One lesson from the SARS-CoV was that IgM and IgA antibody analysis did not provide earlier evidence of infection than IgG antibody testing (Hsueh et al. 2004). To our knowledge, serological assays are generally not relied on for diagnosing acute viral respiratory tract infections, as it takes time for the body to produce detectable levels of antibodies. At the time of publication, total antibody testing has been widely developed, and includes assessment of IgA with IgM and IgG. Seroconversion of total antibodies against SARS-CoV-2 was observed to occur as early as the day of symptom onset (Tariq et al. 2021). One study using the Roche Elecsys® SARS-CoV-2 total antibody and Abbott Alinity SARS-CoV-2 IgG (Abbott Laboratories, USA) assays reached a similar conclusion (Harley and Gunsolus 2020). Of 13 patients 3–7 days after symptom onset, eight (61.54%), 11 (84.62%), and seven (53.85%) were reactive to the Abbott IgG, Roche total antibody, and Abbott IgM assays, respectively. These results indicate the robust early detection capacity of total antibodies for the diagnosis of SARS-CoV-2 infections. Therefore, integration of IgA with IgM and IgG (Nuccetelli et al. 2020) or with RT-PCR could be useful for the early detection of SARS-CoV-2 infection (Li et al. 2020; Zhao et al. 2020).
A limitation of this review is the small number of studies.

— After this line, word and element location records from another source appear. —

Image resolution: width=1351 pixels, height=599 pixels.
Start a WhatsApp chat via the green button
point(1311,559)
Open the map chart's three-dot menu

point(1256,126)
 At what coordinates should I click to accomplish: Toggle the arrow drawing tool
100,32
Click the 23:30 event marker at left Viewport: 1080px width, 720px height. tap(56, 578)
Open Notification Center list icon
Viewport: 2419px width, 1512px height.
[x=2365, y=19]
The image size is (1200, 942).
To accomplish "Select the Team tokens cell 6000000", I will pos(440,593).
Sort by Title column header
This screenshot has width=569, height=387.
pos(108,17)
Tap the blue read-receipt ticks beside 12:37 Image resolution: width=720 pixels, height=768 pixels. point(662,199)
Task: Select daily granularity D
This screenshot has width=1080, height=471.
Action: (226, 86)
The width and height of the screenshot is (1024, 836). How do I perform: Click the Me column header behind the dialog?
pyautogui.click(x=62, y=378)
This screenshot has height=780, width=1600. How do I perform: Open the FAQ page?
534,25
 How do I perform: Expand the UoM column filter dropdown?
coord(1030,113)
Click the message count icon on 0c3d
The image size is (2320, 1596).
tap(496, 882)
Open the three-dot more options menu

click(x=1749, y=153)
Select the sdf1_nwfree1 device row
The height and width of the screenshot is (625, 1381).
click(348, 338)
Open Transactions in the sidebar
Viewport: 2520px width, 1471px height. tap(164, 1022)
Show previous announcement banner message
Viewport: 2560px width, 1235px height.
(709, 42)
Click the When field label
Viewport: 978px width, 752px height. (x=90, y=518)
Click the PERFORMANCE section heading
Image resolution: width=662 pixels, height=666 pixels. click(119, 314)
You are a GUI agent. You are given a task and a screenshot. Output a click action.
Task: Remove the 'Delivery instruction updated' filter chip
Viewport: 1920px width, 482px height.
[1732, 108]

Some immunoassays have not yet been validated and there is variability in the accuracy of the tests employed. Data from previous studies indicated that IgA assays have good sensitivity and acceptable specificity compared with IgM assays. IgA antibodies appear to precede IgM in the immune response to SARS-CoV-2. Analyses of the discrepancies in the performances of various serological testing kits indicate that they are related to the inherent characteristics of a serological assay, the target antigen used, sampling time, and the populations enrolled, which suggests that accurate diagnosis depends on the tests used. High sensitivity (> 95%) is critical for diagnosing individual patients. High specificity (> 98%) is preferred for seroprevalence studies. To date, the performance of IgA immunoassays could be more satisfactory. Developing new recombinant antigens and using ultrasensitive quantum dot materials, although this process still has a long way to go, can improve the performance of IgA immunoassays. The development of an LFIA IgA assay is expected to prompt POCT kits for the early screening of SARS-CoV-2 infection based on its accessibility, simple procedures, and lower detection time.